Output as a numbered list, skipping blank lines, the items from the line containing "coordinates (1112, 77)." through the line containing "(483, 219).", with both of those lines included.

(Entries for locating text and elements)

● ● ● ●

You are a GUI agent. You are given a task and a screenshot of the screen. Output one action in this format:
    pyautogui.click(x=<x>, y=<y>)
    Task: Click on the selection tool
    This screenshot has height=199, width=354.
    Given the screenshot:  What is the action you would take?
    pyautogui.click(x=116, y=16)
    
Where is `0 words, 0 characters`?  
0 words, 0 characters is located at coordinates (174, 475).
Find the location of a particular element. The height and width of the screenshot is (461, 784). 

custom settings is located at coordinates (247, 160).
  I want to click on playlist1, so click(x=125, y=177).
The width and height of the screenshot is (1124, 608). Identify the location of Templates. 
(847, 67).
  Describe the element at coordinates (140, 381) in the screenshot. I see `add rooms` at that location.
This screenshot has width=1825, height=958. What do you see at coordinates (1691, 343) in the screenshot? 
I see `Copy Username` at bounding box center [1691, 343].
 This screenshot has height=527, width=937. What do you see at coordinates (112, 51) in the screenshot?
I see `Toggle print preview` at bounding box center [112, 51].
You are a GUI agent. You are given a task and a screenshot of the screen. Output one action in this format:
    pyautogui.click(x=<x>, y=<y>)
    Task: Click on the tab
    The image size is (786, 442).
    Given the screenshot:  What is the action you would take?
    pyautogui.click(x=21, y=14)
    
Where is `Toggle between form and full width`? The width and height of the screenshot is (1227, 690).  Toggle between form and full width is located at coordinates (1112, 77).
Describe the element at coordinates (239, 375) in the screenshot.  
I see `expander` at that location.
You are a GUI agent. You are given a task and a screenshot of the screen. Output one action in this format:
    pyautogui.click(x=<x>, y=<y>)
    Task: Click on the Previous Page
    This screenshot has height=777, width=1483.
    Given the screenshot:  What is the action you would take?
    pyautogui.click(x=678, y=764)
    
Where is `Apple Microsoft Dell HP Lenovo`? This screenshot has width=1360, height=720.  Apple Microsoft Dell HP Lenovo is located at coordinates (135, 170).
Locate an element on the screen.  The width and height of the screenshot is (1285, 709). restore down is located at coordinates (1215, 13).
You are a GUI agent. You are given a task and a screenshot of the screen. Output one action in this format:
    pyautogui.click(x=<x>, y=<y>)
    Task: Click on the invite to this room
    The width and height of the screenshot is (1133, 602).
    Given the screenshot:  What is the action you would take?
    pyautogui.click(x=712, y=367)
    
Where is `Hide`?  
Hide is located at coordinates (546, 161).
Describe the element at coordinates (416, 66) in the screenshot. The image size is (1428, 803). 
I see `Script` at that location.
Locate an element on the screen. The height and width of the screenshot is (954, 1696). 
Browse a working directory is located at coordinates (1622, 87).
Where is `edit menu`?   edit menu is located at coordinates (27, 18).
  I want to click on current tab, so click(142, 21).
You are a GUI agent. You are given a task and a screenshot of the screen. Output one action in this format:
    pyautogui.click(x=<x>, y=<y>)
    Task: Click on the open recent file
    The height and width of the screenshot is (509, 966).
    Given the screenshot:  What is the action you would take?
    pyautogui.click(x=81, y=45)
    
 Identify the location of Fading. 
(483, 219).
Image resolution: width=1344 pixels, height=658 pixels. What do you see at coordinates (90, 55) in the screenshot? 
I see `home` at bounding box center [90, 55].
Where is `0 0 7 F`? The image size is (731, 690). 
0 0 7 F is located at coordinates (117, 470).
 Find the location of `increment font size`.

● ● ● ●

> Written solution
1. Where is `Toggle between form and full width`? The width and height of the screenshot is (1227, 690).  Toggle between form and full width is located at coordinates (1112, 77).
2. Describe the element at coordinates (239, 375) in the screenshot.  
3. I see `expander` at that location.
4. You are a GUI agent. You are given a task and a screenshot of the screen. Output one action in this format:
5.     pyautogui.click(x=<x>, y=<y>)
6.     Task: Click on the Previous Page
7.     This screenshot has height=777, width=1483.
8.     Given the screenshot:  What is the action you would take?
9.     pyautogui.click(x=678, y=764)
10. Where is `Apple Microsoft Dell HP Lenovo`? This screenshot has width=1360, height=720.  Apple Microsoft Dell HP Lenovo is located at coordinates (135, 170).
11. Locate an element on the screen.  The width and height of the screenshot is (1285, 709). restore down is located at coordinates (1215, 13).
12. You are a GUI agent. You are given a task and a screenshot of the screen. Output one action in this format:
13.     pyautogui.click(x=<x>, y=<y>)
14.     Task: Click on the invite to this room
15.     The width and height of the screenshot is (1133, 602).
16.     Given the screenshot:  What is the action you would take?
17.     pyautogui.click(x=712, y=367)
18. Where is `Hide`?  
19. Hide is located at coordinates (546, 161).
20. Describe the element at coordinates (416, 66) in the screenshot. The image size is (1428, 803). 
21. I see `Script` at that location.
22. Locate an element on the screen. The height and width of the screenshot is (954, 1696). 
23. Browse a working directory is located at coordinates (1622, 87).
24. Where is `edit menu`?   edit menu is located at coordinates (27, 18).
25.   I want to click on current tab, so click(142, 21).
26. You are a GUI agent. You are given a task and a screenshot of the screen. Output one action in this format:
27.     pyautogui.click(x=<x>, y=<y>)
28.     Task: Click on the open recent file
29.     The height and width of the screenshot is (509, 966).
30.     Given the screenshot:  What is the action you would take?
31.     pyautogui.click(x=81, y=45)
32.  Identify the location of Fading. 
33. (483, 219).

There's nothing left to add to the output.